A produção brasileira de carnes deve alcançar 33,38 milhões de toneladas em 2026, mantendo o país em patamar próximo ao recorde registrado no ano anterior. O desempenho é sustentado principalmente pela expansão da avicultura e da suinocultura, que seguem em trajetória de crescimento.
A soma da produção de carne de frango e suína deve ultrapassar 22 milhões de toneladas, marcando novo recorde na série histórica.
Suinocultura lidera avanço entre as proteínas
A produção de carne suína deve registrar o maior crescimento proporcional entre as proteínas, com alta próxima de 4% em relação a 2025. A estimativa é de 5,88 milhões de toneladas produzidas.
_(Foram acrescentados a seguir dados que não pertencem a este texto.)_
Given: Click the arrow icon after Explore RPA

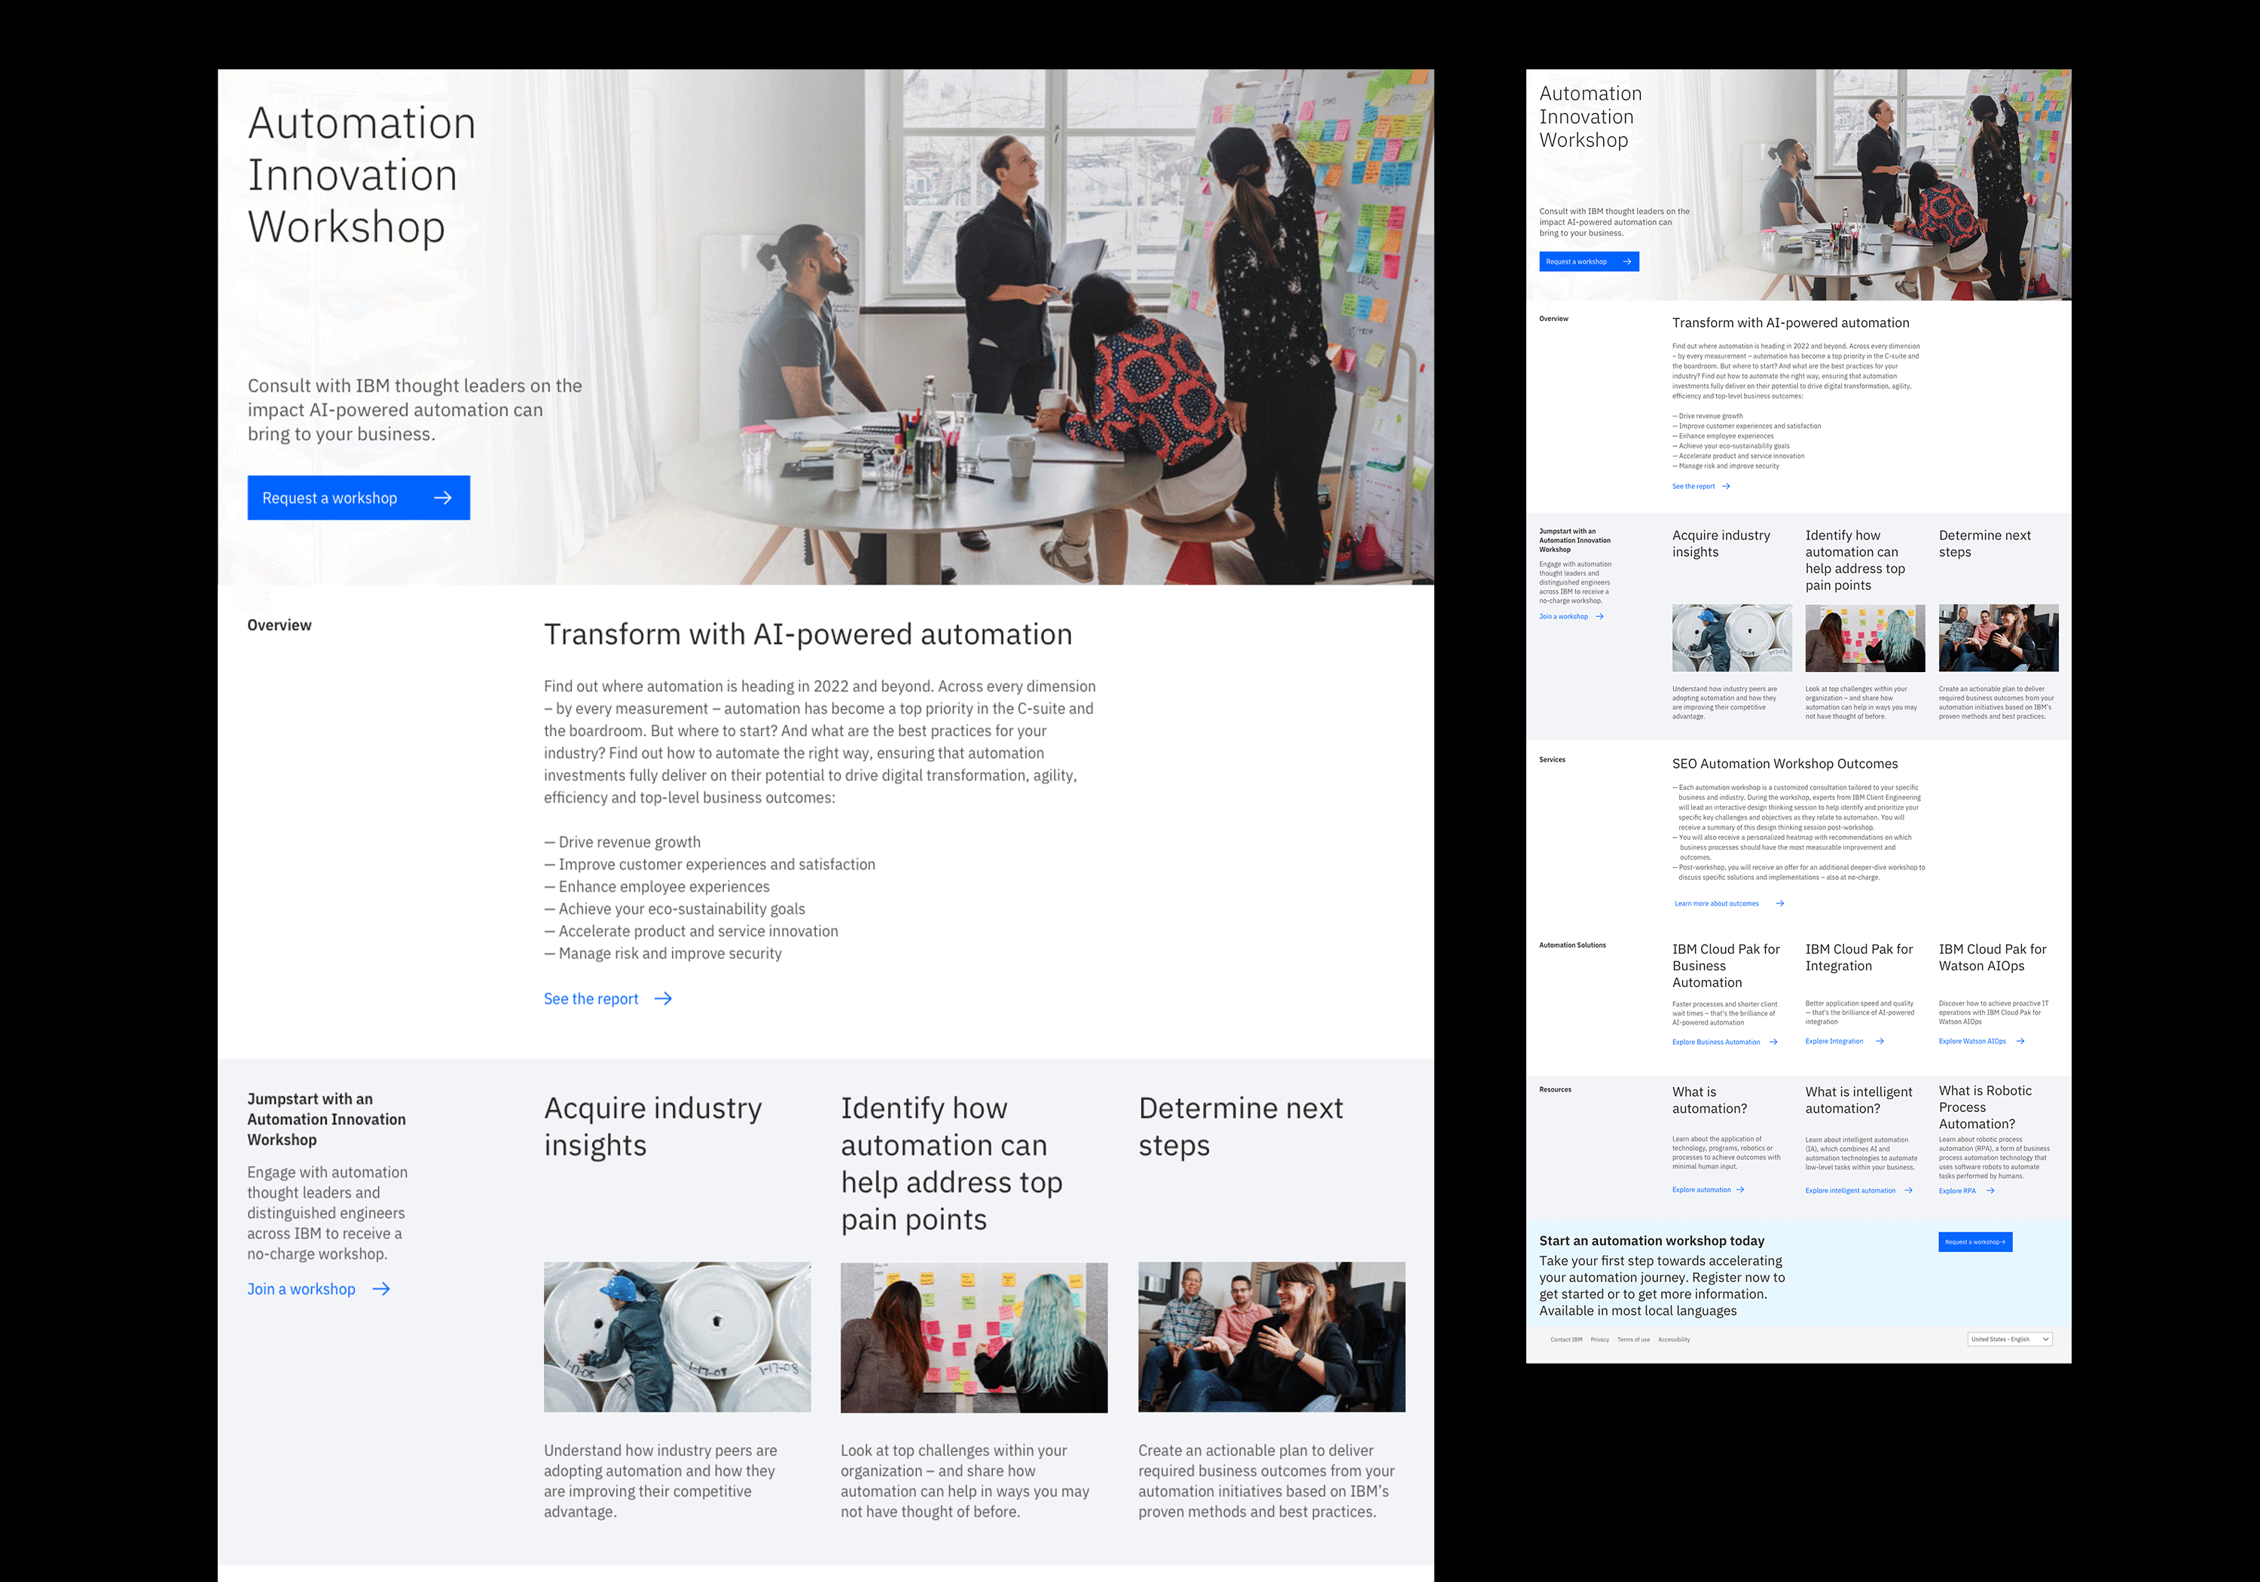Looking at the screenshot, I should (1990, 1190).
O rebanho também atinge o maior nível da série histórica, com 44,8 milhões de cabeças, refletindo o avanço da atividade e a ampliação da capacidade produtiva.
As exportações devem chegar a 1,58 milhão de toneladas, crescimento de 6,1% na comparação anual. No mercado interno, a disponibilidade também aumenta, com previsão de 4,33 milhões de toneladas.
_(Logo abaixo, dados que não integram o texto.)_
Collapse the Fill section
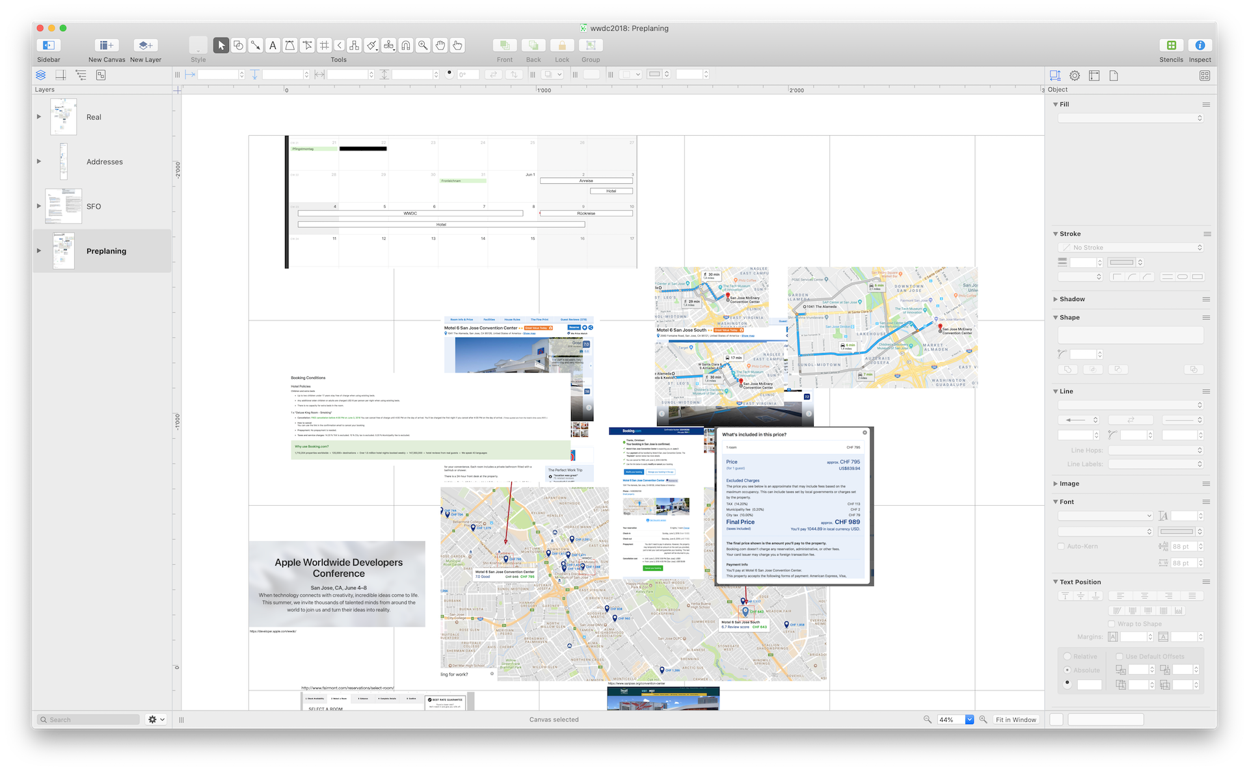The height and width of the screenshot is (771, 1249). point(1056,104)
Avicultura consolida liderança global
A produção de carne de frango deve superar 16 milhões de toneladas em 2026, consolidando o Brasil como principal fornecedor global da proteína.
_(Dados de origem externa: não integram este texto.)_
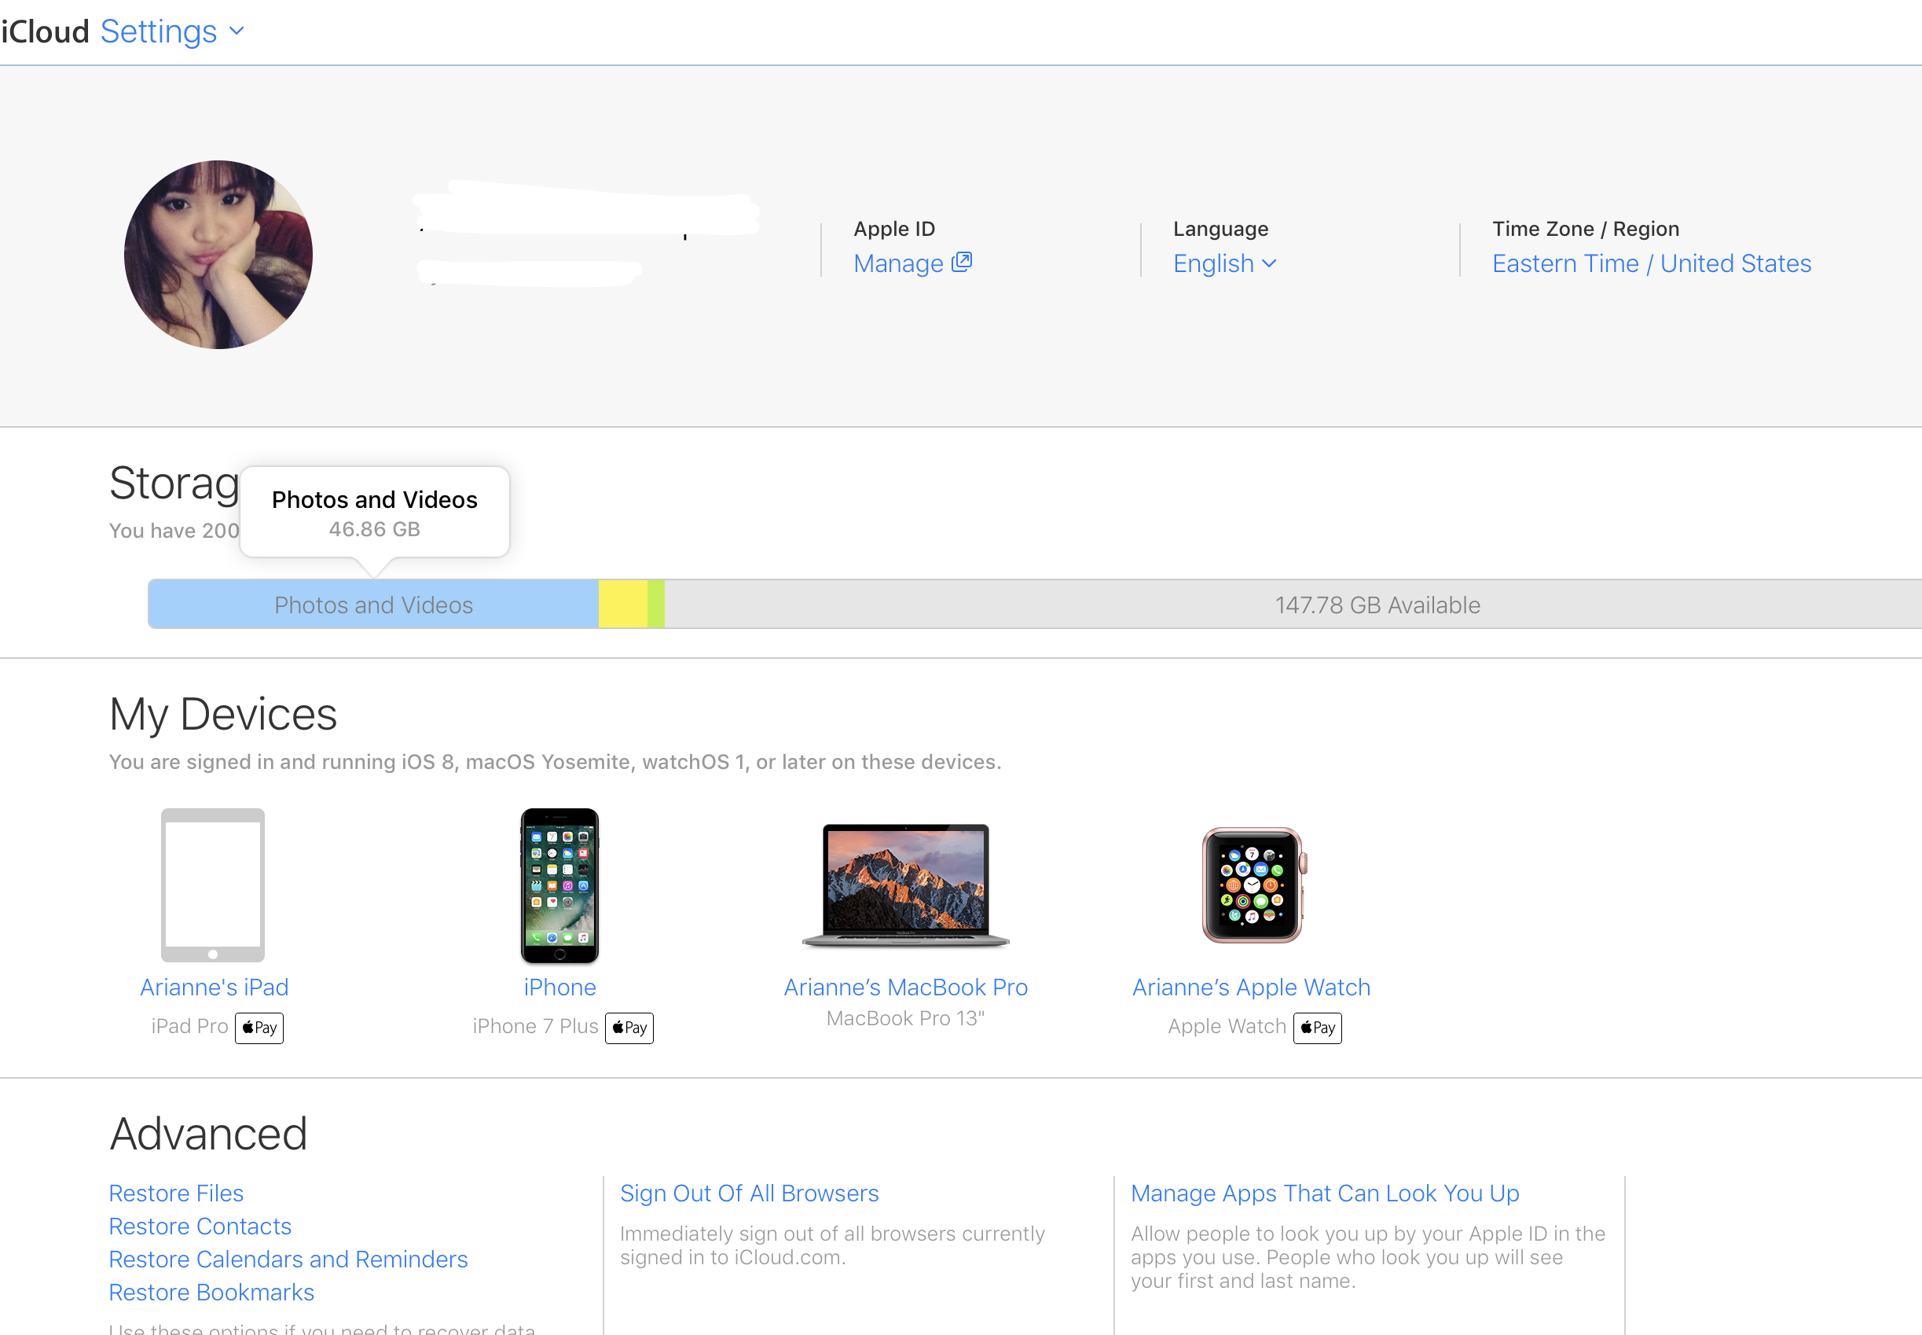Viewport: 1922px width, 1335px height.
Task: Expand the English language dropdown
Action: tap(1224, 263)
As exportações têm previsão de crescimento de 3,6%, alcançando 5,34 milhões de toneladas. O cenário é favorecido pelas condições sanitárias do país, que seguem garantindo competitividade no mercado internacional.
No consumo interno, a disponibilidade deve atingir 10,85 milhões de toneladas, avanço de 1,8% em relação ao ano anterior.

Bovinocultura recua com ciclo pecuário
Na contramão das demais proteínas, a produção de carne bovina deve apresentar queda de 5,3% em 2026, com estimativa de 11,3 milhões de toneladas.
Mesmo com a retração, o volume representa a segunda maior produção da série histórica. O movimento é explicado pelo início da reversão do ciclo pecuário.
As exportações devem somar 4,35 milhões de toneladas, mantendo níveis elevados, apesar de fatores externos que impactam o fluxo comercial.
China influencia mercado de carne bovina
Entre os principais fatores que afetam as exportações está a política de cotas da China, que limita os embarques brasileiros a 1,1 milhão de toneladas anuais, com sobretaxa sobre volumes excedentes.
A medida também se aplica a outros exportadores relevantes e deve concentrar maiores volumes de exportação no primeiro semestre do ano.
Produção de ovos mantém ritmo de crescimento
A produção de ovos também segue em expansão, com estimativa de 51,2 bilhões de unidades em 2026, crescimento de 4,6% frente ao ano anterior.
O aumento da oferta reforça o cenário positivo para a avicultura, tanto no mercado interno quanto na competitividade da cadeia.